[Stored dataset items]
───

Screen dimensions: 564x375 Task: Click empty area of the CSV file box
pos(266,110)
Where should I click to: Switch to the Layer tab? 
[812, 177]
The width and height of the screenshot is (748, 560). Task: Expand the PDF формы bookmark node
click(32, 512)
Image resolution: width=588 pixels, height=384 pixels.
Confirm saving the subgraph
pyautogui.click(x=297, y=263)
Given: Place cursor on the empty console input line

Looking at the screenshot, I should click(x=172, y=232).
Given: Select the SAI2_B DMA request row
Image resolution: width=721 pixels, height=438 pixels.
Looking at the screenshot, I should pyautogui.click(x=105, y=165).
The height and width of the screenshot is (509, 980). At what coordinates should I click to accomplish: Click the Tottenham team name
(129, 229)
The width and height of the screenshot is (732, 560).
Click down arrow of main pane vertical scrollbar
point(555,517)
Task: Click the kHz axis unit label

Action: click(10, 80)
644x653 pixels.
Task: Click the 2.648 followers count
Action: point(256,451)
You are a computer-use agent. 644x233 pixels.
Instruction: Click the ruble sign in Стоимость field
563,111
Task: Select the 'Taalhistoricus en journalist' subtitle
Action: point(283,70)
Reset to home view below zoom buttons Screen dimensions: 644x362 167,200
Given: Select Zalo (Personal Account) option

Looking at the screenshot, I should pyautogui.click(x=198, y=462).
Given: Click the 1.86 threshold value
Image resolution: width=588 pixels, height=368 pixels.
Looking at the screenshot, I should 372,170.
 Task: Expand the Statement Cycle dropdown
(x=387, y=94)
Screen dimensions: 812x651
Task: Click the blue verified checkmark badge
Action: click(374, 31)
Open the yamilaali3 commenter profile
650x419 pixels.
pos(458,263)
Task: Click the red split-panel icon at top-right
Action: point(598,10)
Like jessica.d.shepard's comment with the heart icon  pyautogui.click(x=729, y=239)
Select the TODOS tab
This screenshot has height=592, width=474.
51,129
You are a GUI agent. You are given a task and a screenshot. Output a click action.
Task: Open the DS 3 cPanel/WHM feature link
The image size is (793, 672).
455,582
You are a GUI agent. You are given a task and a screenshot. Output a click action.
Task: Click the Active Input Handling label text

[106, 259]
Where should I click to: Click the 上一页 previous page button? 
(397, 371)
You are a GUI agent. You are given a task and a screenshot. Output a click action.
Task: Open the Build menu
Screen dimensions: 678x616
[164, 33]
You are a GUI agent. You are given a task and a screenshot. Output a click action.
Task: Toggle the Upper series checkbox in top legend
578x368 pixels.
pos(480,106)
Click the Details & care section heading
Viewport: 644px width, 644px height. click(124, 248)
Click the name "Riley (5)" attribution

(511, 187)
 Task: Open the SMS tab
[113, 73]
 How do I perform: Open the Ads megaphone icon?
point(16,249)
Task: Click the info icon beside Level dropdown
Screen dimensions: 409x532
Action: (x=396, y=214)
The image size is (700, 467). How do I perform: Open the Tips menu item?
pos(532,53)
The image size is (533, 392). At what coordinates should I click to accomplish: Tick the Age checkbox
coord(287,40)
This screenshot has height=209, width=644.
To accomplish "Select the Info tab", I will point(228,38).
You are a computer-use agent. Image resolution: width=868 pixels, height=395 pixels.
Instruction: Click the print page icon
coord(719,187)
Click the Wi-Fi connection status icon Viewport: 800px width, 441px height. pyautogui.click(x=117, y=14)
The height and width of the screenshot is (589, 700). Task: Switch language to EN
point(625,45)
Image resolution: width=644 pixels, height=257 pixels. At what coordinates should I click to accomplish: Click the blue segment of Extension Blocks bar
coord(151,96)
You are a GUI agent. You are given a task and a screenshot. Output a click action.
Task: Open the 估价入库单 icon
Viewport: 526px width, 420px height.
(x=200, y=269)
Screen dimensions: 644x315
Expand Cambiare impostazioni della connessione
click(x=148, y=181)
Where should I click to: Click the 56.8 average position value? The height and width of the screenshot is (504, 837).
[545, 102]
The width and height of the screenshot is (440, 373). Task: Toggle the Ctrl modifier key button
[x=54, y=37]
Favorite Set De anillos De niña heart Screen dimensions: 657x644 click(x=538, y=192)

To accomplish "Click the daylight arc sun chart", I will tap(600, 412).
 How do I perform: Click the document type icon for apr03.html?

───

Extract every entry above as it appears.

Screen dimensions: 564x375 Task: Click empty area of the CSV file box
pos(266,110)
Where should I click to: Switch to the Layer tab? 
[812, 177]
The width and height of the screenshot is (748, 560). Task: Expand the PDF формы bookmark node
click(32, 512)
Image resolution: width=588 pixels, height=384 pixels.
Confirm saving the subgraph
pyautogui.click(x=297, y=263)
Given: Place cursor on the empty console input line

Looking at the screenshot, I should click(x=172, y=232).
Given: Select the SAI2_B DMA request row
Image resolution: width=721 pixels, height=438 pixels.
Looking at the screenshot, I should pyautogui.click(x=105, y=165).
The height and width of the screenshot is (509, 980). At what coordinates should I click to accomplish: Click the Tottenham team name
(129, 229)
The width and height of the screenshot is (732, 560).
Click down arrow of main pane vertical scrollbar
point(555,517)
Task: Click the kHz axis unit label

Action: click(10, 80)
644x653 pixels.
Task: Click the 2.648 followers count
Action: point(256,451)
You are a computer-use agent. 644x233 pixels.
Instruction: Click the ruble sign in Стоимость field
563,111
Task: Select the 'Taalhistoricus en journalist' subtitle
Action: point(283,70)
Reset to home view below zoom buttons Screen dimensions: 644x362 167,200
Given: Select Zalo (Personal Account) option

Looking at the screenshot, I should pyautogui.click(x=198, y=462).
Given: Click the 1.86 threshold value
Image resolution: width=588 pixels, height=368 pixels.
Looking at the screenshot, I should 372,170.
 Task: Expand the Statement Cycle dropdown
(x=387, y=94)
Screen dimensions: 812x651
Task: Click the blue verified checkmark badge
Action: click(374, 31)
Open the yamilaali3 commenter profile
650x419 pixels.
pos(458,263)
Task: Click the red split-panel icon at top-right
Action: point(598,10)
Like jessica.d.shepard's comment with the heart icon  pyautogui.click(x=729, y=239)
Select the TODOS tab
This screenshot has height=592, width=474.
51,129
You are a GUI agent. You are given a task and a screenshot. Output a click action.
Task: Open the DS 3 cPanel/WHM feature link
The image size is (793, 672).
455,582
You are a GUI agent. You are given a task and a screenshot. Output a click action.
Task: Click the Active Input Handling label text

[106, 259]
Where should I click to: Click the 上一页 previous page button? 
(397, 371)
You are a GUI agent. You are given a task and a screenshot. Output a click action.
Task: Open the Build menu
Screen dimensions: 678x616
[164, 33]
You are a GUI agent. You are given a task and a screenshot. Output a click action.
Task: Toggle the Upper series checkbox in top legend
578x368 pixels.
pos(480,106)
Click the Details & care section heading
Viewport: 644px width, 644px height. click(124, 248)
Click the name "Riley (5)" attribution

(511, 187)
 Task: Open the SMS tab
[113, 73]
 How do I perform: Open the Ads megaphone icon?
point(16,249)
Task: Click the info icon beside Level dropdown
Screen dimensions: 409x532
Action: (x=396, y=214)
The image size is (700, 467). How do I perform: Open the Tips menu item?
pos(532,53)
The image size is (533, 392). At what coordinates should I click to accomplish: Tick the Age checkbox
coord(287,40)
This screenshot has height=209, width=644.
To accomplish "Select the Info tab", I will point(228,38).
You are a computer-use agent. Image resolution: width=868 pixels, height=395 pixels.
Instruction: Click the print page icon
coord(719,187)
Click the Wi-Fi connection status icon Viewport: 800px width, 441px height. pyautogui.click(x=117, y=14)
The height and width of the screenshot is (589, 700). Task: Switch language to EN
point(625,45)
Image resolution: width=644 pixels, height=257 pixels. At what coordinates should I click to accomplish: Click the blue segment of Extension Blocks bar
coord(151,96)
You are a GUI agent. You are given a task and a screenshot. Output a click action.
Task: Open the 估价入库单 icon
Viewport: 526px width, 420px height.
(x=200, y=269)
Screen dimensions: 644x315
Expand Cambiare impostazioni della connessione
click(x=148, y=181)
Where should I click to: Click the 56.8 average position value? The height and width of the screenshot is (504, 837).
[545, 102]
The width and height of the screenshot is (440, 373). Task: Toggle the Ctrl modifier key button
[x=54, y=37]
Favorite Set De anillos De niña heart Screen dimensions: 657x644 click(x=538, y=192)

To accomplish "Click the daylight arc sun chart", I will tap(600, 412).
 How do I perform: Click the document type icon for apr03.html?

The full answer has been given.